> _Task description_: With the pictures left out, write every entry down exactly.

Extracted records

.....

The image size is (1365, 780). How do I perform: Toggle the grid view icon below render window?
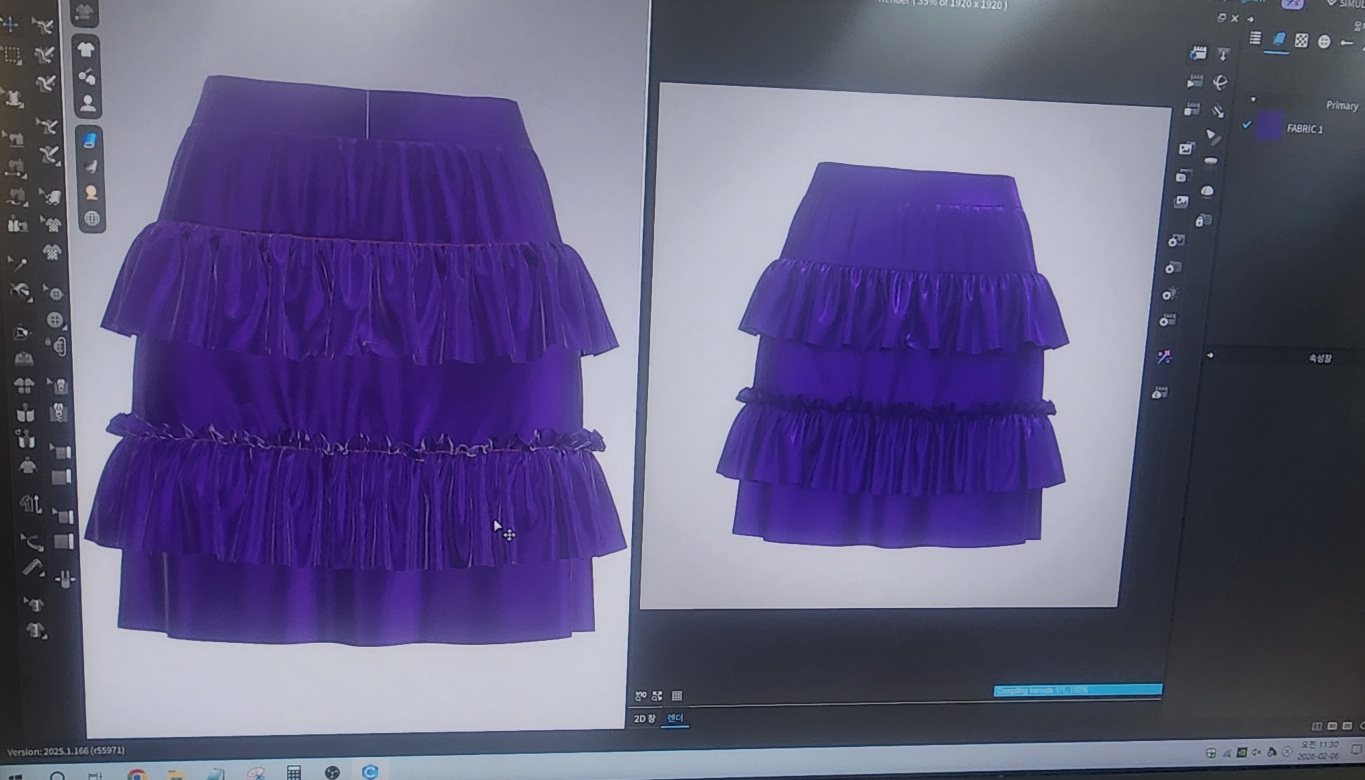[677, 696]
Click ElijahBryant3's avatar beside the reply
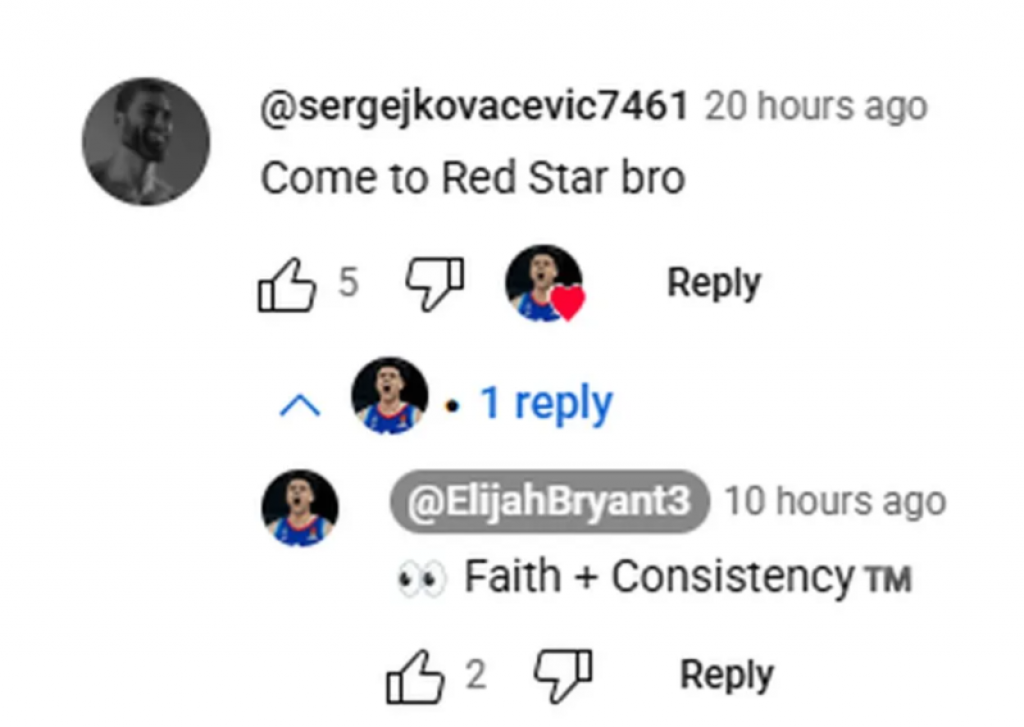The image size is (1024, 727). coord(300,508)
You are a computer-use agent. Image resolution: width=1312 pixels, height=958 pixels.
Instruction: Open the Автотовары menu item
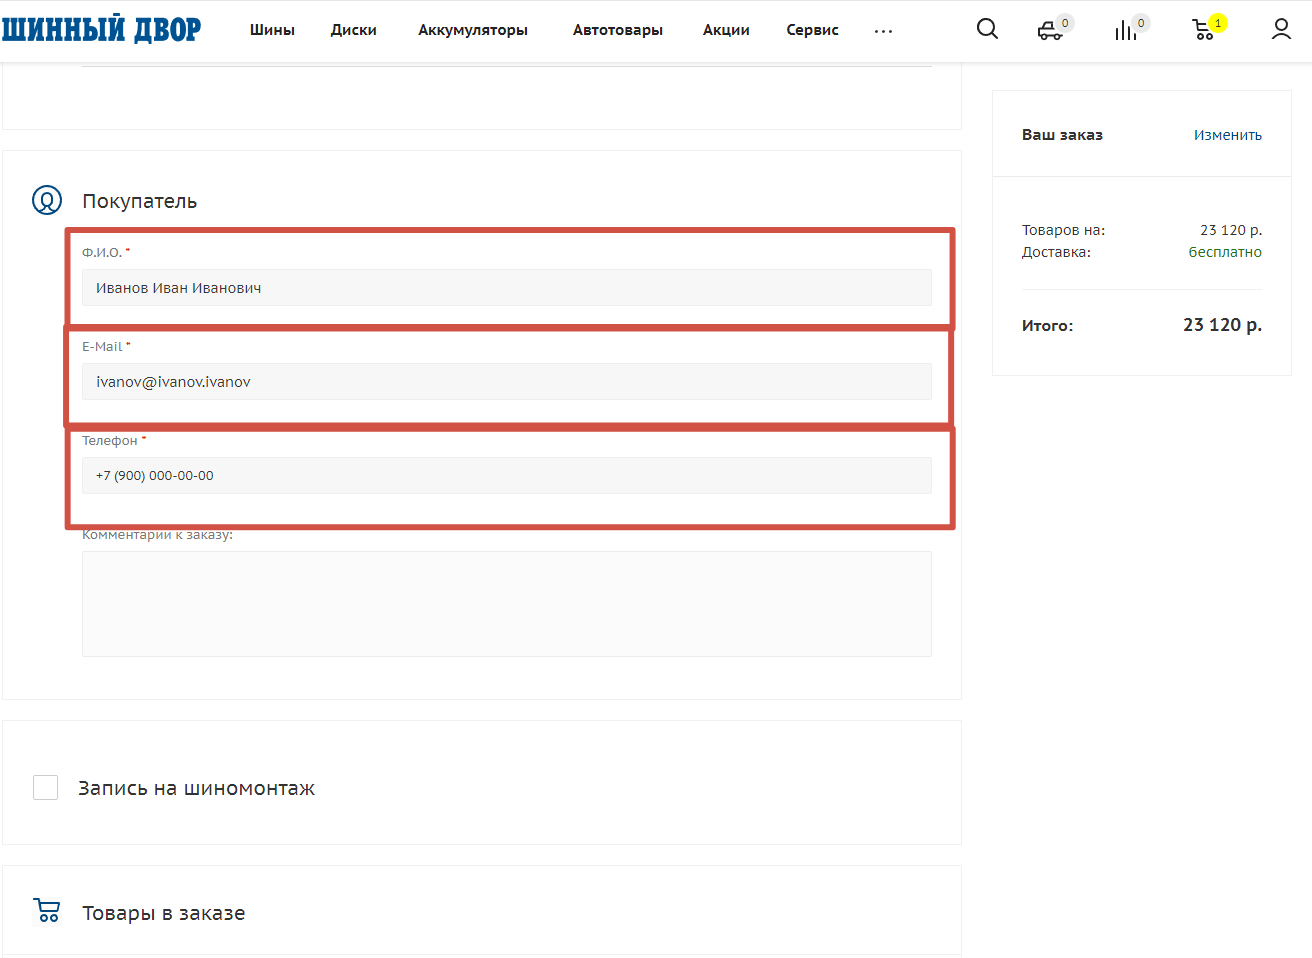pyautogui.click(x=618, y=30)
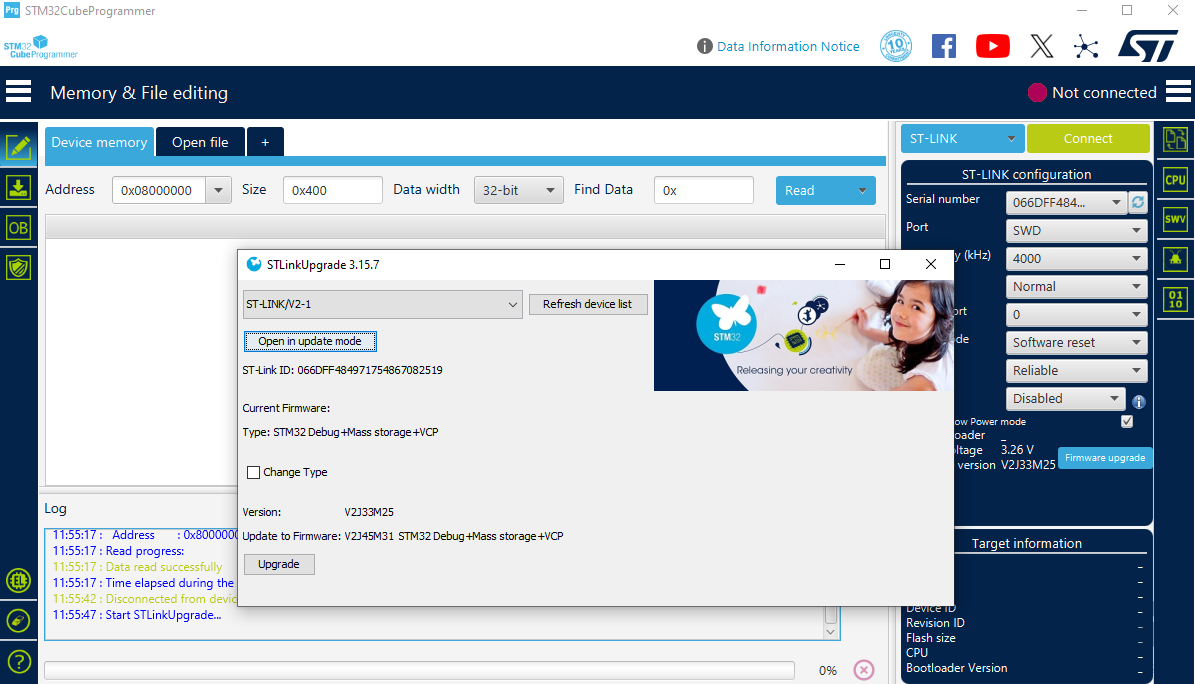
Task: Open the ST YouTube channel icon
Action: click(x=993, y=46)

.....

> _Response area_:
The image size is (1365, 780). How do I perform: Toggle the grid view icon below render window?
[677, 696]
Click ElijahBryant3's avatar beside the reply
The image size is (1024, 727). coord(300,508)
You are a computer-use agent. Image resolution: width=1312 pixels, height=958 pixels.
Instruction: Open the Автотовары menu item
pyautogui.click(x=618, y=30)
Task: Open the ST YouTube channel icon
Action: click(x=993, y=46)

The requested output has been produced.